◆ Directions for this task:
Repeat verbatim each line from the line with "Screen dimensions: 571x305" to the end of the entries. Pictures do not belong in the copy.

[Data provided]

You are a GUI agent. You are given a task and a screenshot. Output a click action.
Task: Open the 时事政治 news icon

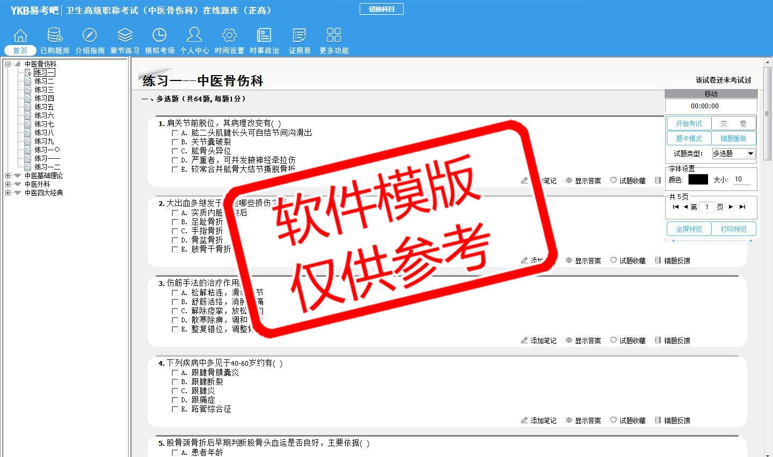(264, 35)
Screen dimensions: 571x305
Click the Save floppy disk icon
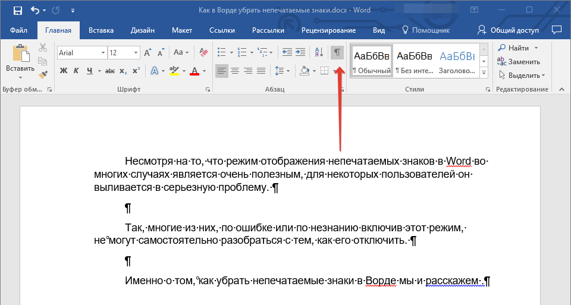(x=17, y=11)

[/Data provided]

◆ Exercise output:
Screen dimensions: 571x305
Click the Save floppy disk icon
(x=17, y=11)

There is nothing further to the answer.